Moreover this method, also as embodied in the system, is very flexible in handling signals from a plurality of sources. - Whilst specific embodiments of the invention have been described above, it will be appreciated that the invention may be practiced otherwise than as described. The description is not intended to limit the invention.
Claims (33)
- A system for extracting one or more acoustic signals from a plurality of source signals emitted by a plurality of sources, respectively, in an environment, the system comprising a plurality of microphone receivers for receiving the one or more acoustic signals from the environment and transmitting the signal to a signal processor, wherein the signal processor is arranged to estimate the plurality of source signals using the data received by the plurality of receivers, the signal processor is further arranged to perform an operation on the data received by the plurality of receivers with the estimated source signals to provide an estimate of the propagation operator of the environment, wherein the data received by the plurality of receivers is input to the estimate of the impulse response of the environment to provide an output comprising a plurality of channels, wherein one or more of the channels correspond to the one or more acoustic signals from one of the plurality of sources, respectively.
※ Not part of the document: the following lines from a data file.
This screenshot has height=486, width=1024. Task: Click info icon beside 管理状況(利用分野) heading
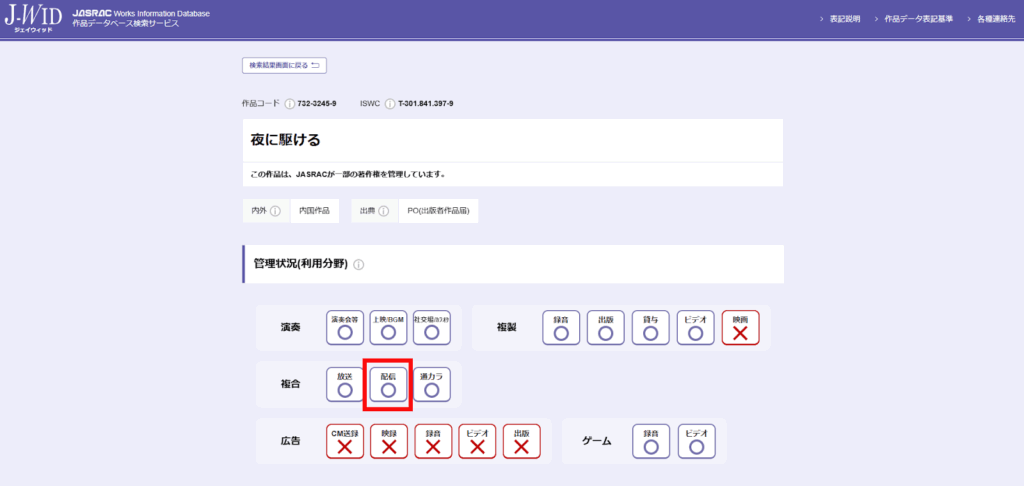(x=359, y=265)
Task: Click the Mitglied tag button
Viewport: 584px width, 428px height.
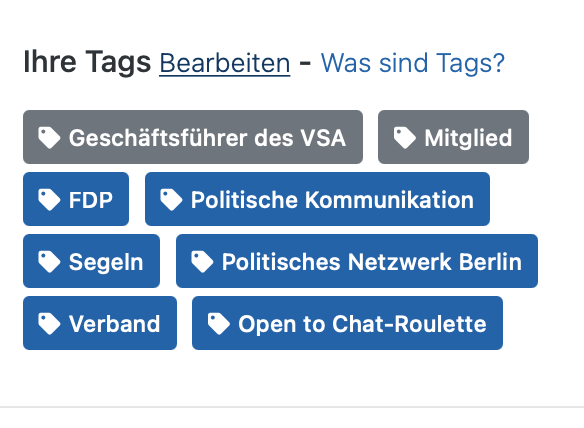Action: [x=453, y=137]
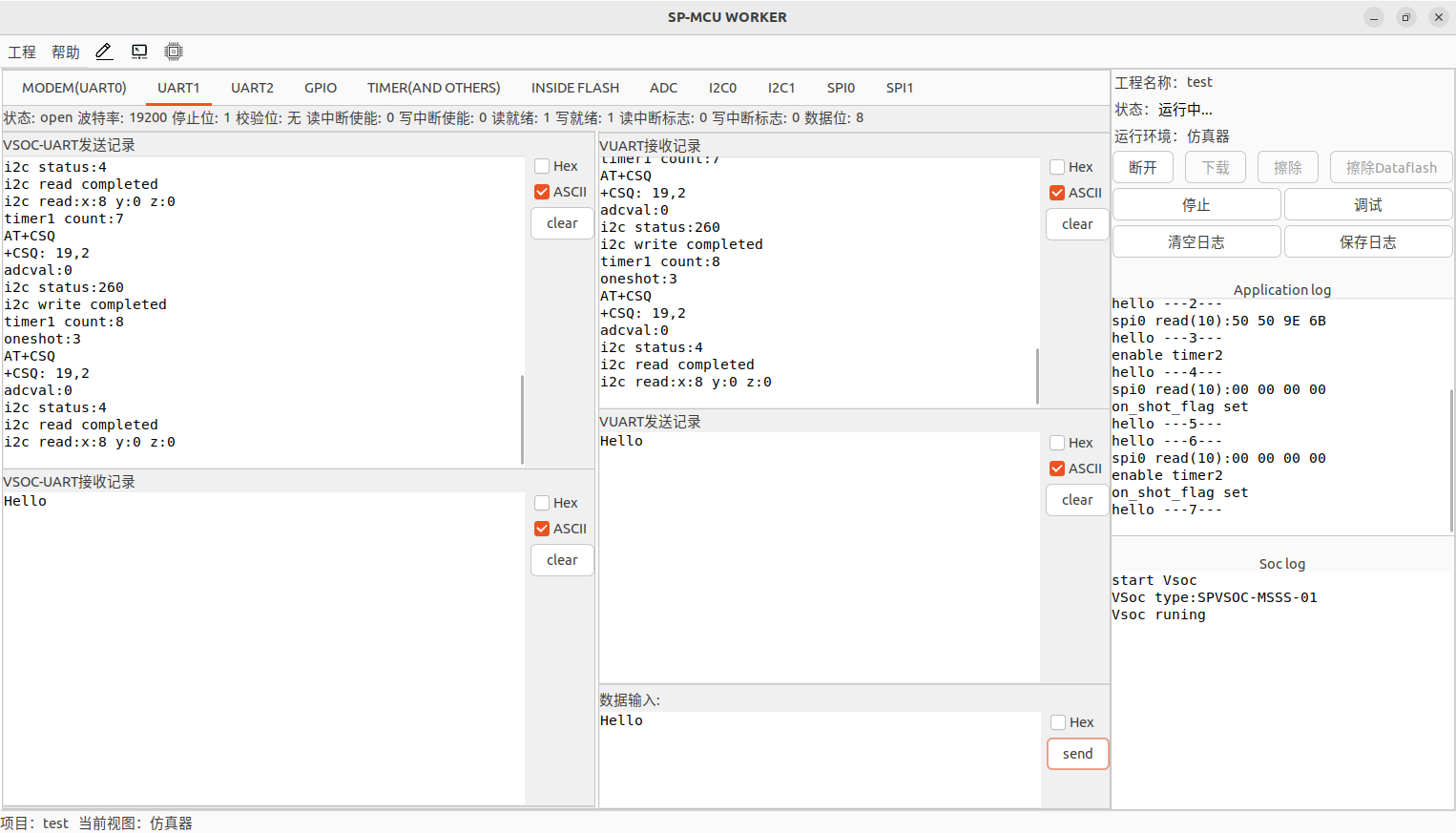The width and height of the screenshot is (1456, 833).
Task: Toggle ASCII in VSOC-UART receive record
Action: [542, 529]
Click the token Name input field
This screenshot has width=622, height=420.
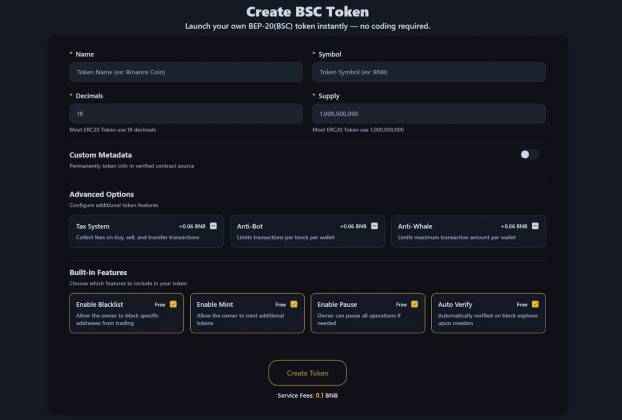pos(186,72)
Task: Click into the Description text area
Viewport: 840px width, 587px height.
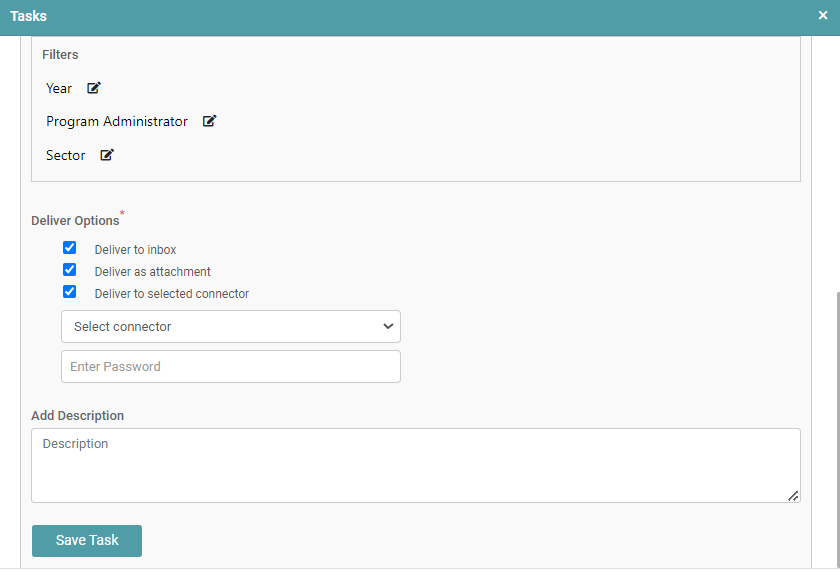Action: (415, 465)
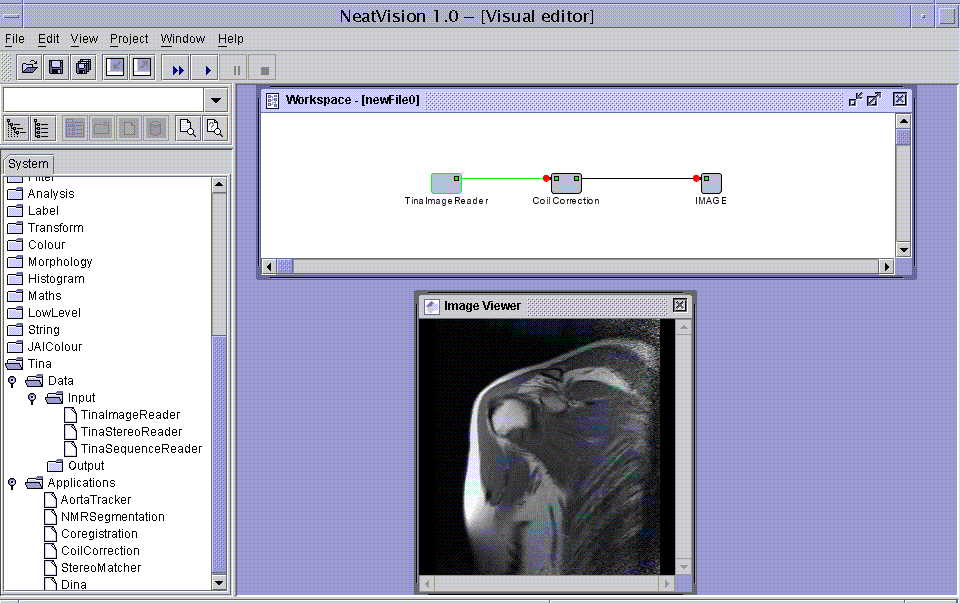The width and height of the screenshot is (960, 603).
Task: Collapse the Applications folder tree handle
Action: [x=13, y=483]
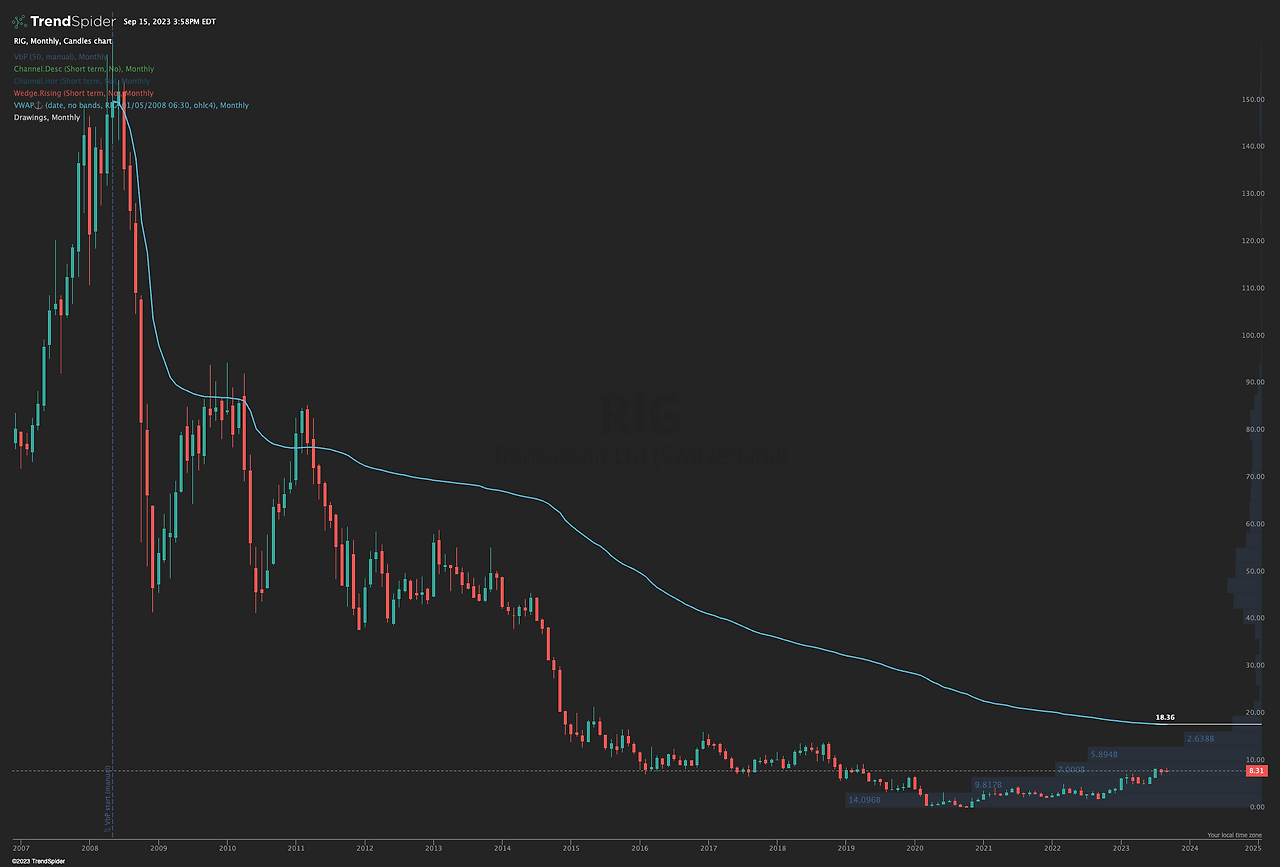Viewport: 1280px width, 867px height.
Task: Click the dashed horizontal price level line
Action: [x=500, y=770]
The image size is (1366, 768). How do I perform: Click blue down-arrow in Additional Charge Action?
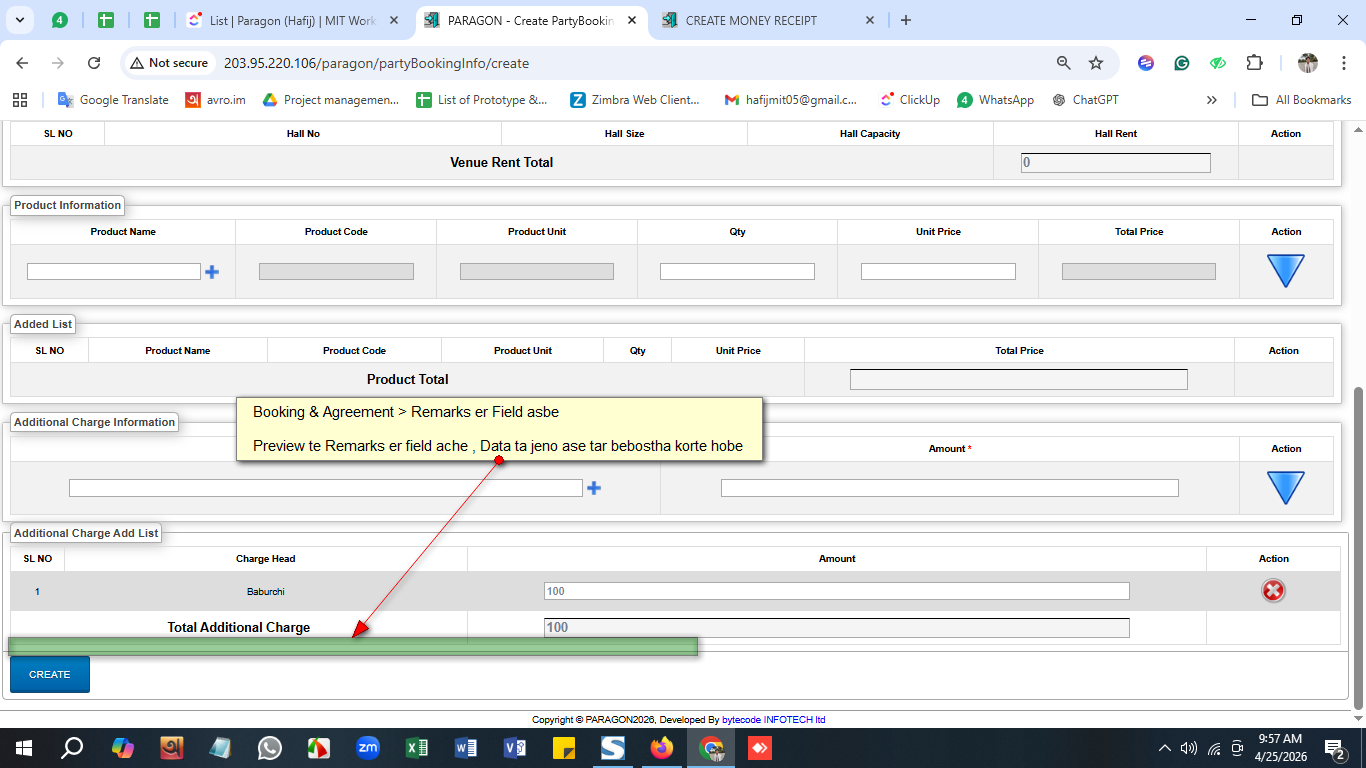pos(1285,488)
- A system according to claim 1, wherein the propagation operator is described as a direct wave.
- A system according to claim 1, wherein the propagation operator is described as an impulse response.
- A system according to claim 1, wherein the operation is to deconvolve the data received by the array of receivers with the estimated source signals.
- A system according to any of preceding claims 1-4, wherein the one or more acoustic signals are extracted simultaneously.
- A system according to any of the preceding claims, wherein signal processor is arranged to locate a plurality of source locations of at least one of the plurality of sources for a plurality of time intervals, respectively, the system further comprising a memory for storing the plurality of source locations for the respective time intervals.
- A system according to claim 6, wherein the signal processor is arranged to track one or more moving sources by repeatably locating the one or more moving sources for at least one of a plurality of time intervals and partially overlapping time intervals.
- A system according to claim 6 or 7, wherein the stored location data is used to track a particular source and to register which source is emitting the one or more acoustic signal at which position in space and during which time interval.
- A system according to any of the preceding claim, wherein the sources are located using inverse wavefield extrapolation to form an image.
- A system according to claim 9, wherein the signal processor is arranged to find the plurality of sources in the image.
- A system according to either claim 9 or 10, wherein the inverse wavefield extrapolation is carried out with a predetermined range of frequency components at the higher end of the frequency range of the one or more signals.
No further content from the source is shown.